Work request:
What is the number of lines below that hold "label"? Answer with that number only.

┌─ Data

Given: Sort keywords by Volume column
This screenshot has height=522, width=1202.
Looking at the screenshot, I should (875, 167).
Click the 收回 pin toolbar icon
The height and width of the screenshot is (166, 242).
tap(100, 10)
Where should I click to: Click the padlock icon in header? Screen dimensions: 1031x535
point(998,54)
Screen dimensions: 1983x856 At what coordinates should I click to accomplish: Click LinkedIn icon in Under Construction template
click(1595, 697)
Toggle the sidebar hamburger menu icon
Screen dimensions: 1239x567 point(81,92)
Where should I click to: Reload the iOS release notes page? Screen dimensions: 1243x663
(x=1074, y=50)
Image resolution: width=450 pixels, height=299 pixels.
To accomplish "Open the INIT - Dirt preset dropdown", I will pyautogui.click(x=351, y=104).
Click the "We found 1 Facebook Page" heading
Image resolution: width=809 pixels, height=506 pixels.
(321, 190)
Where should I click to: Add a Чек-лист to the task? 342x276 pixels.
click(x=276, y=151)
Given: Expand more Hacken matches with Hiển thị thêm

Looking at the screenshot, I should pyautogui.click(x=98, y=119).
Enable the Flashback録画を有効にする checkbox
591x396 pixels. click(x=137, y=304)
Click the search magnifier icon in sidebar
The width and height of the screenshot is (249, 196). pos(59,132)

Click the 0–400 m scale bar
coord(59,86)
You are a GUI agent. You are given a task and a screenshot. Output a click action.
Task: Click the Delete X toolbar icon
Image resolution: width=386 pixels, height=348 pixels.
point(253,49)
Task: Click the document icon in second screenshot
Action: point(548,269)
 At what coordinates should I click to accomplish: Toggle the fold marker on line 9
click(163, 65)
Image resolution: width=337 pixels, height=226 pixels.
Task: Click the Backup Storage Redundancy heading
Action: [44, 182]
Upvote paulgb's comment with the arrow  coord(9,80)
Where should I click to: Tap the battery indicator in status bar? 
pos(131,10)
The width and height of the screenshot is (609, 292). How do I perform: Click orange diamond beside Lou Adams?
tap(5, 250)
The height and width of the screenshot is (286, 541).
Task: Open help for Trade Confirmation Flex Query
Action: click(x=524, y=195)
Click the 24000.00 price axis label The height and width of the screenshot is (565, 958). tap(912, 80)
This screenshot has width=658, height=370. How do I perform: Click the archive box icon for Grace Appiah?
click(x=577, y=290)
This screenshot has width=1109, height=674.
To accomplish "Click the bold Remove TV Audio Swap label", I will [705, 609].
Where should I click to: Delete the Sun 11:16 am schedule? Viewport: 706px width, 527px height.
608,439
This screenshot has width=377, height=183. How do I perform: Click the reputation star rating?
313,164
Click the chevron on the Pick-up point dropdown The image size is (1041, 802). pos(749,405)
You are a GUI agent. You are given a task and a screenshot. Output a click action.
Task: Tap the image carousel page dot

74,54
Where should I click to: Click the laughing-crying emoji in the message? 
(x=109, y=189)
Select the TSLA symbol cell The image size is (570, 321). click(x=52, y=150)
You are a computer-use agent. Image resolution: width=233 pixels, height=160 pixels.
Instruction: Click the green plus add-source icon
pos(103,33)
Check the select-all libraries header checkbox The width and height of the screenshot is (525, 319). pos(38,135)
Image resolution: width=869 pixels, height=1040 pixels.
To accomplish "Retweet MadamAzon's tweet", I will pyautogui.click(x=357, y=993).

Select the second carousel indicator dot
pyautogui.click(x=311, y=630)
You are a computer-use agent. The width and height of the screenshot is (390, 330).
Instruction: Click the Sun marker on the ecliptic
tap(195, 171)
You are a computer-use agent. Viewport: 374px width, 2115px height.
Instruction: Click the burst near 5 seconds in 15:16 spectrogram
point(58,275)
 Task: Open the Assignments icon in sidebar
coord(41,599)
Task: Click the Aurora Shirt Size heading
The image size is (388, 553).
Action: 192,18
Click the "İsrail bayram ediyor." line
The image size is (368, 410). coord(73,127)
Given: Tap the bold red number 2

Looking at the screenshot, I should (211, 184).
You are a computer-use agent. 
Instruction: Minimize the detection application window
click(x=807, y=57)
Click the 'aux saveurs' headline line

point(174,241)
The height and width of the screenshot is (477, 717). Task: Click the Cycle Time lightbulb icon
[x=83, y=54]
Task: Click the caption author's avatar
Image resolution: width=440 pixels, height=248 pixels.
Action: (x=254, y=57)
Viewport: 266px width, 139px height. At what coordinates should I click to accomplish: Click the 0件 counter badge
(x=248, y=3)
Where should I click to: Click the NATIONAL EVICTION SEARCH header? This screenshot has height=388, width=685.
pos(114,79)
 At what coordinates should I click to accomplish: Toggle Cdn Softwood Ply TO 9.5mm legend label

└─

Solution to this exercise:
3